A Carpetbagger in Reverse: Book Review
In the narrative of 20th-century Black politics, progress often appears linear: Reconstruction collapses, Jim Crow laws grow harsher, but eventually the modern Civil Rights Movement breaks through. A Carpetbagger in Reverse by John Knapp ’66 unsettles that storyline by centering a figure who operated in the political gray zones between eras. Knapp’s study of Arthur W. Mitchell—the first Black Democrat elected to Congress and the only Black congressman during his four terms from 1935 to 1943—reveals a form of Black political power that was pragmatic, controversial, and deeply shaped by regional realities.
Born in Alabama in 1883 to formerly enslaved parents, Mitchell felt the impact of the fallout of post-Reconstruction America. Educated at Tuskegee Institute under Booker T. Washington, trained as a lawyer in Washington, D.C., and politically forged in Chicago during the Great Migration, Mitchell embodied mobility across geography, ideology, and class. Knapp uses this trajectory to challenge the idea that Black leadership in the early 20th century was ideologically uniform. Instead, Mitchell emerges as a figure whose strategies were shaped less by national movements than by what he believed was politically possible for Southern Black communities.

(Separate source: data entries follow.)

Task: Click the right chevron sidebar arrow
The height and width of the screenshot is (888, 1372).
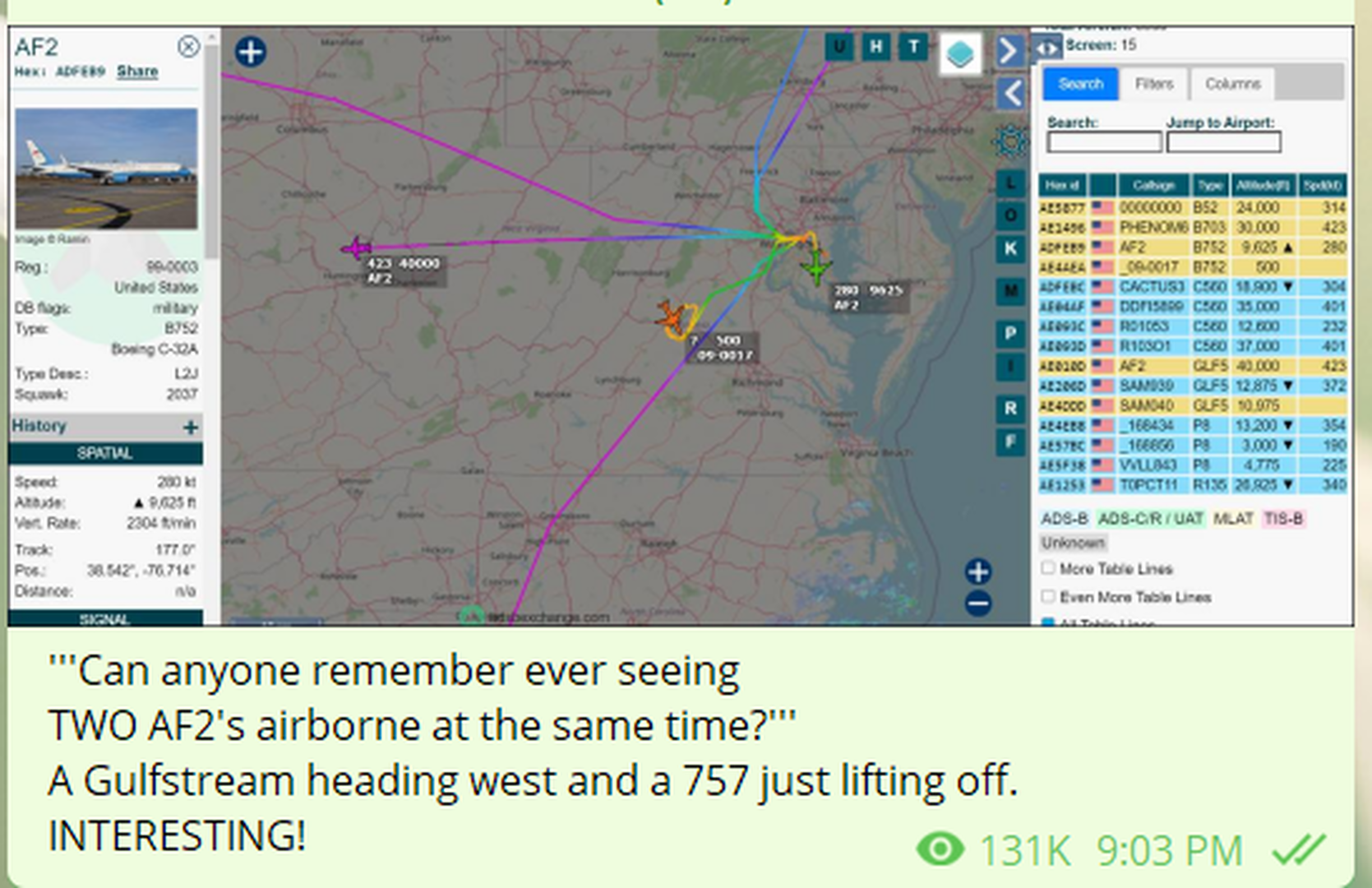Action: [1009, 51]
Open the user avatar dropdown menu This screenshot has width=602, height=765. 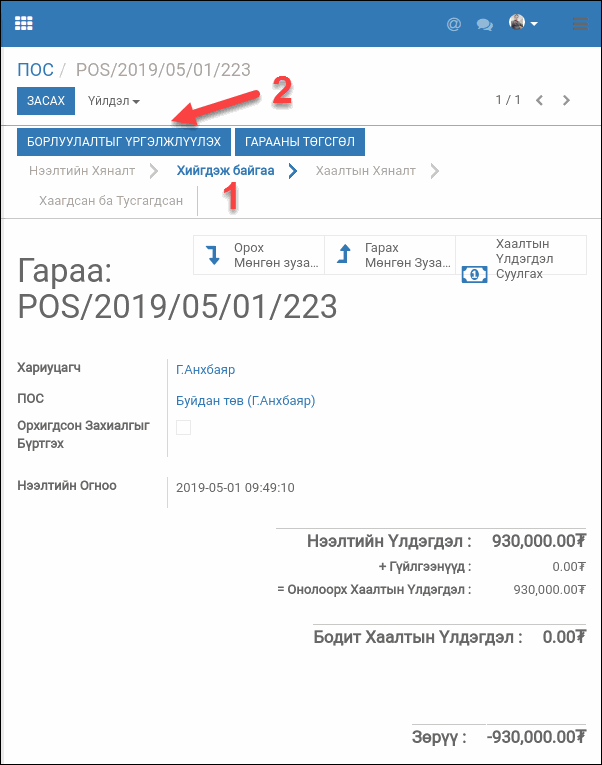point(523,23)
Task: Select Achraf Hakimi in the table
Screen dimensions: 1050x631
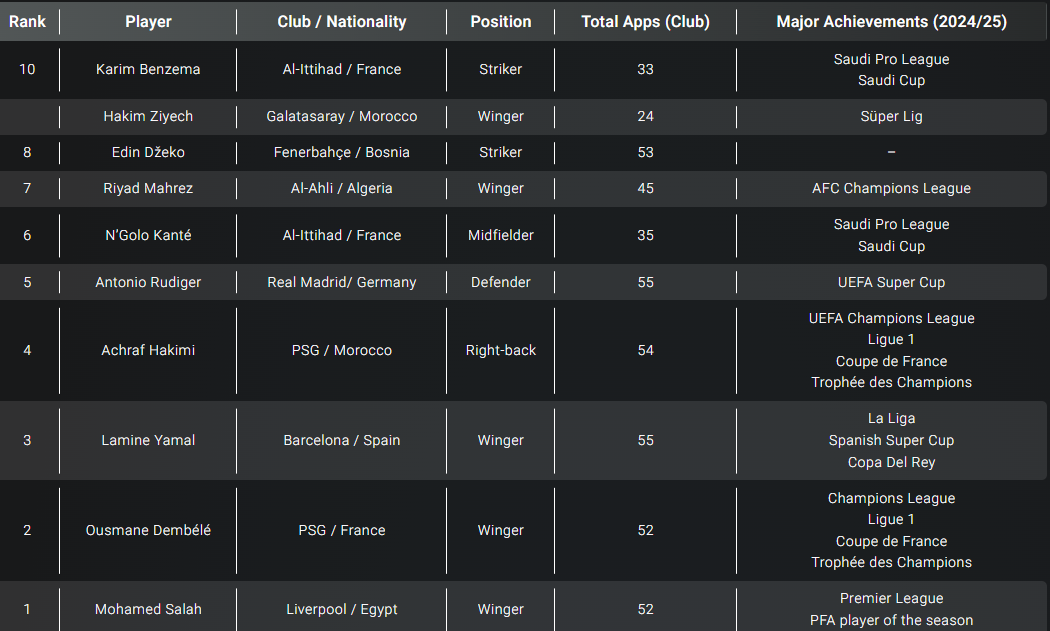Action: point(148,350)
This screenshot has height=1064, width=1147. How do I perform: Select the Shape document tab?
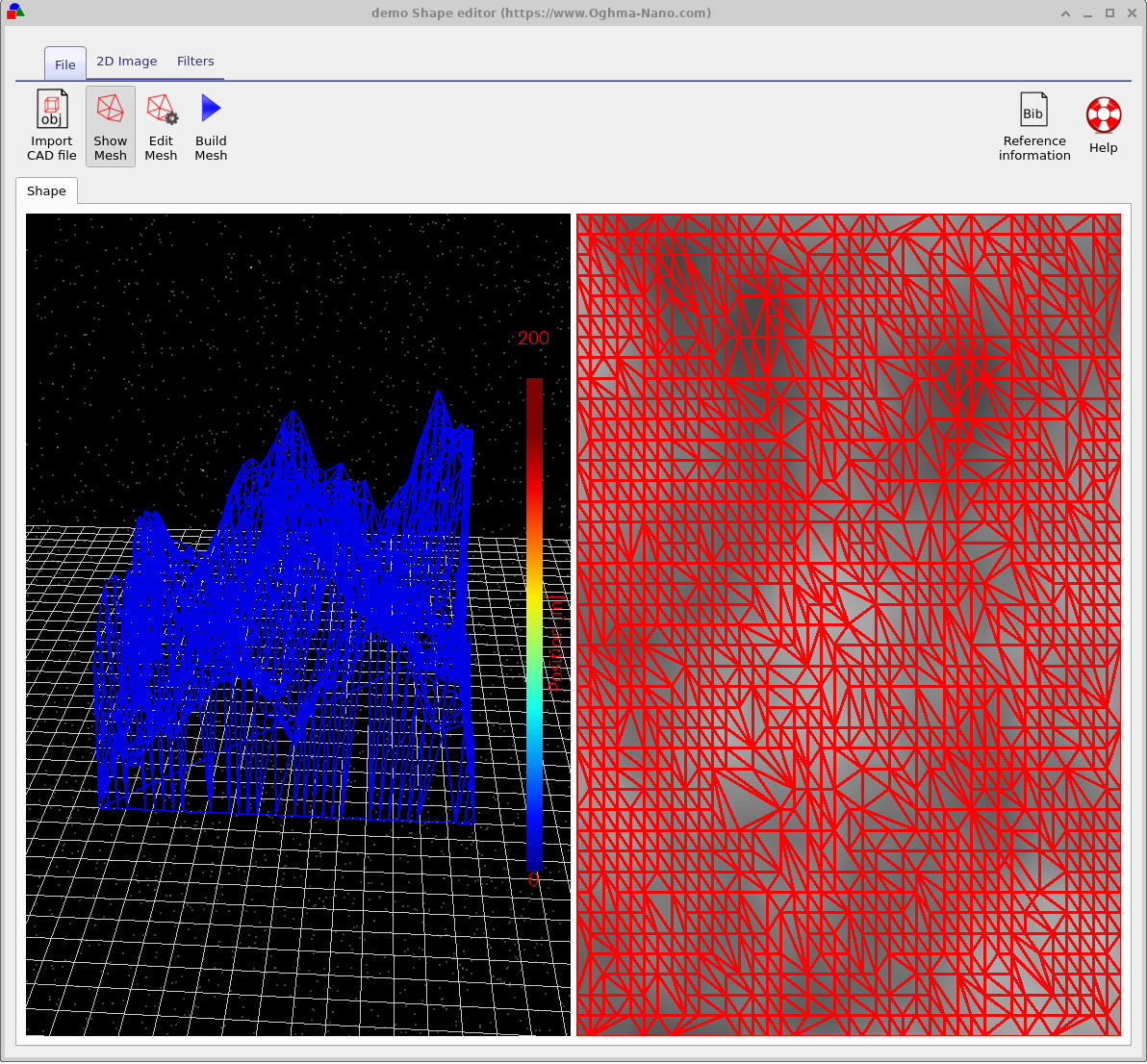click(x=46, y=190)
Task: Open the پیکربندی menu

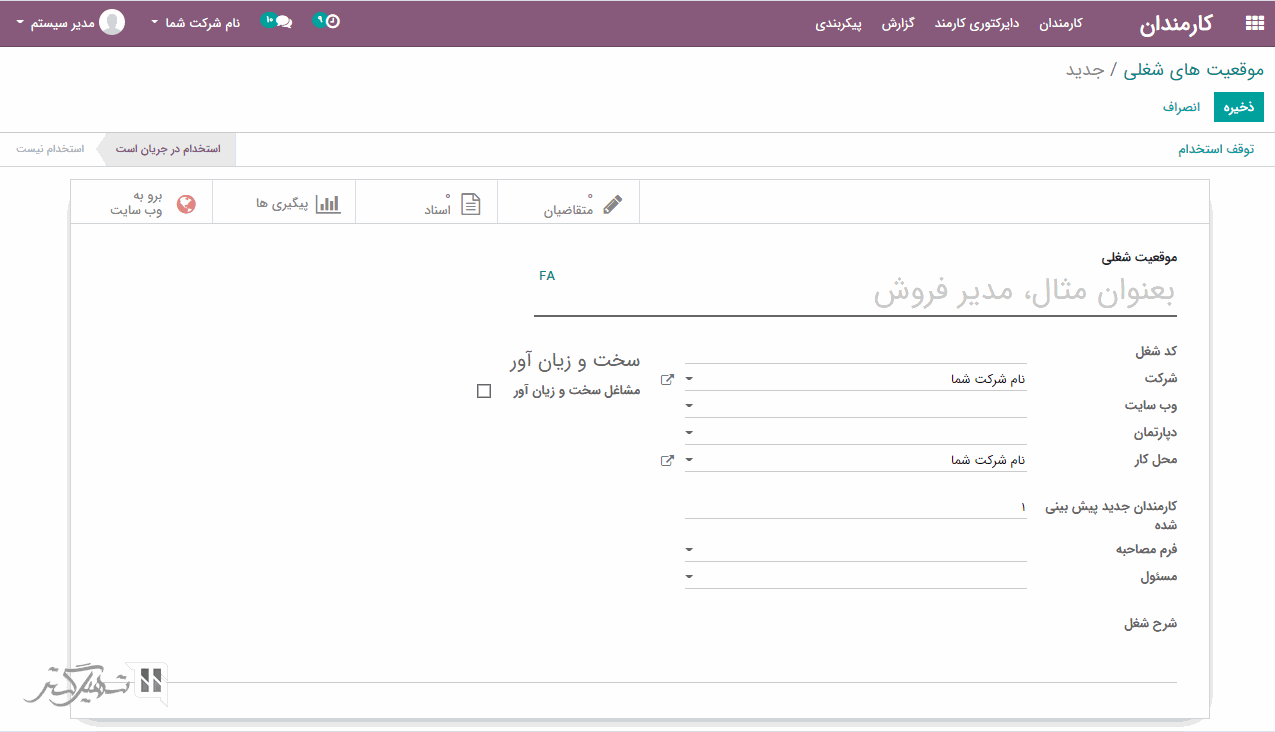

The result is a book whose premise lies in its reassessment of Mitchell’s political philosophy. As a congressman, Mitchell saw himself as a representative of the South’s disenfranchised Black population, even while serving a Northern district. His insistence that racial progress in the South should come from locally trained Black leaders—rather than outside legal or political pressure—put him in frequent conflict with the NAACP, the Republican Party, and much of the Black press. Knapp situates this thought process within a broader debate over respectability, strategy, and survival in a violently segregated nation.
Mitchell’s break with the Republican Party and embrace of the New Deal Democratic coalition marks one of the book’s most significant contributions. Knapp shows how Mitchell helped lay the groundwork for the enduring alliance between Black voters and the Democratic Party, decades before it became electorally dominant. This shift was not inevitable, the book argues, but the result of calculated risk-taking by figures like Mitchell, who believed federal economic policy could offer tangible gains where moral appeals had failed.
The book also highlights Mitchell’s legal achievements, particularly his role as the first Black lawyer to successfully argue before the Supreme Court. His unanimous victory in Mitchell v. United States, which challenged segregation in interstate transportation, had lasting consequences for civil rights litigation. Knapp treats this case as a triumph that makes evident Mitchell’s belief in incremental legal change, a belief that often clashed with more confrontational approaches.
A special Easter egg for Wesleyan alumni is the dedication that Knapp includes at the beginning of the book: For Nathanael Greene of Wesleyan University and all the students inspired by his passion for history. Knapp credits Professor Greene as a mentor who truly inspired him to think deeply and critically. A defining memory: Professor Greene’s famous phrase, “I would argue,” which Knapp inscribed in red pen in his college notes. This impetus to dig deeper and see through face-value assertions is clear in Knapp’s desire to set the story straight after reading another “extremely biased and profoundly unfair” biography of Mitchell. To do so, Knapp combed through 72 boxes of Mitchell’s papers and traveled to western Alabama to “spend ten days in the world where Arthur Mitchell ran schools at a time when rural lynchings were common,” Knapp said.
This archival foundation is what sets the book apart. Drawing extensively from Mitchell’s papers, an oft-overlooked resource, Knapp reconstructs the intellectual and emotional world of a politician who was both influential and deeply misunderstood. These materials allow Mitchell to appear as a real, serious thinker grappling with the constraints of his time. As such A Carpetbagger in Reverse resists easy judgment, as Knapp refuses to force Mitchell into a category of radical hero or simple accommodationist. Instead, the book asks readers to reconsider how Black political power developed in the interwar years, forcing them to confront how disagreement, compromise, and regional strategy shaped paths toward justice.